Precise catalyst evaluation
Published by Nicholas Woodroof,
Editor
Hydrocarbon Engineering,
Fluid catalytic cracking (FCC) continues to be a significant process for the conversion of low value heavy oils to higher value hydrocarbon liquids and, in particular, it is used to meet the supply demands by converting heavier gas oils to gasoline. Vaporised hydrocarbon feeds are mixed with the FCC catalyst, and the fluidised catalyst and hydrocarbon vapours react while flowing upward in a reactor producing gasoline and other high value products. FCC catalysts are separated from the products and regenerated to remove any coke deposits that may have formed during the catalytic cracking. The regenerated and active material is commonly referred to as an equilibrium catalyst (ECAT). The cracking reaction and the catalyst regeneration are conducted at elevated temperatures, often greater than 480°C and 600°C, respectively. Regenerated catalysts may then be reused in the FCC process and thus provide a closed cycle for the catalyst and efficient conversion of heavy oil to high value liquids such as gasoline.
Balancing composition and size to deliver an active catalyst
The FCC catalyst is typically a combination of a crystalline alumino-silicate, most commonly zeolite Y, and kaoline. The Y zeolite (faujasite) has the active acid sites for the catalytic cracking and suitable pore size and network that provide shape selectivity for the catalytic cracking of heavy oils to produce lower boiling hydrocarbons for the gasoline pool. FCC catalysts are characterised by approximately 0.74 nm pore openings and acid sites that – dependent upon the silica to alumina ratio of the faujasite and lower ratios (indicating larger alumina content) – have a larger number of acid sites. The porosity of the material is dependent upon more than simply the faujasite content.
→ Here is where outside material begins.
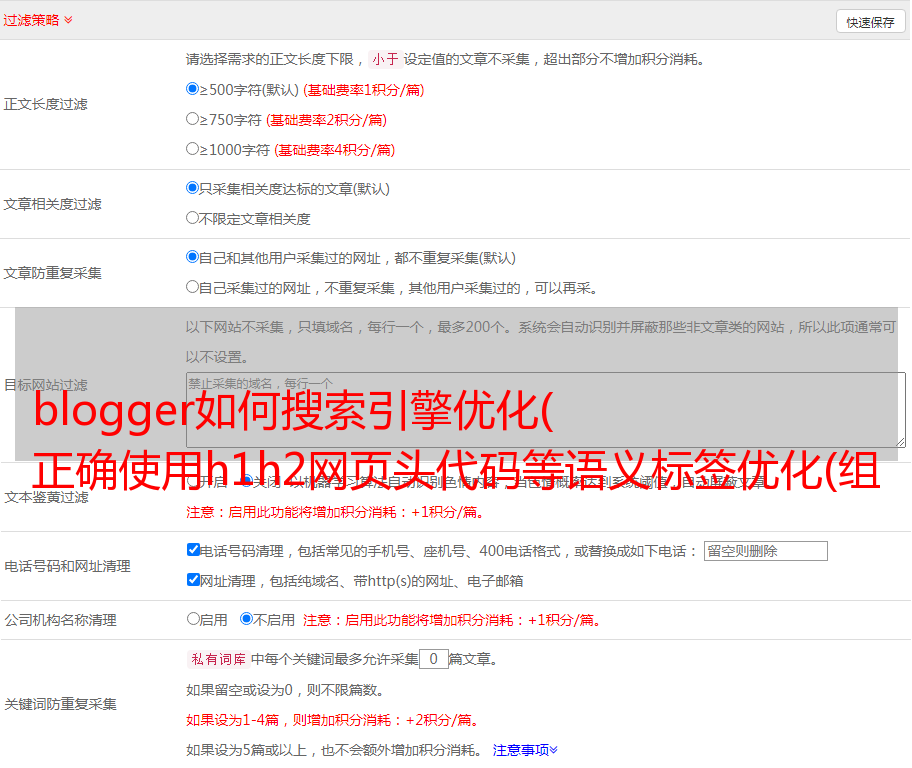Toggle the 电话号码清理 checkbox

pos(193,550)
While the porosity of the faujasite provides a very high surface area and thus a large number of catalytic sites, the kaolin is used to control the particle size of the FCC catalyst. The particle size distribution, shown in Figure 1, is critical for good performance and in this application the size of the finished catalyst must provide a powder that is small enough to be readily fluidised by the vaporised feed, but the particles must be sufficiently large so that they are easily separated and recovered from the product stream to then be regenerated for reuse. The FCC catalyst is subject to conditions that often promote the formation of smaller particles commonly referred to as fines, which may be subject to attrition and require the addition of fresh FCC catalyst on a regular basis.
Figure 1. Particle size distribution of FCC catalyst (courtesy of Jack Saad using the Micromeritics Saturn DigiSizer).
Using adsorption to explore porosity
The texture of the FCC catalyst particle, porosity and pore size, is engineered to yield a surface that has an abundance of active sites for cracking and a pore network optimised for efficient mass transfer of reactants to the active sites and products away from the active sites. The optimised pore networks contain both micropores (ca. 0.7 nm) from the faujasite and mesopores (2 – 50 nm) resulting from the production via the combination of kaolin and faujasite, or from the catalyst manufacturer steaming the faujasite, to produce ultra-stable Y (USY) used for the FCC catalyst. The mesopore size and connectivity may dramatically impact the rate of reaction and performance of the catalyst. A highly optimised catalyst will often feature a connected mesopore network that consists of uniform and open channels (pores) that allow reactants and products to readily diffuse through the catalyst. FCC catalysts that contain pore networks containing severely constricted or occluded pores may exhibit poor performance and a higher tendency for coke formation and, ultimately, the blocking of pores and reduced access to the active acid sites required for cracking.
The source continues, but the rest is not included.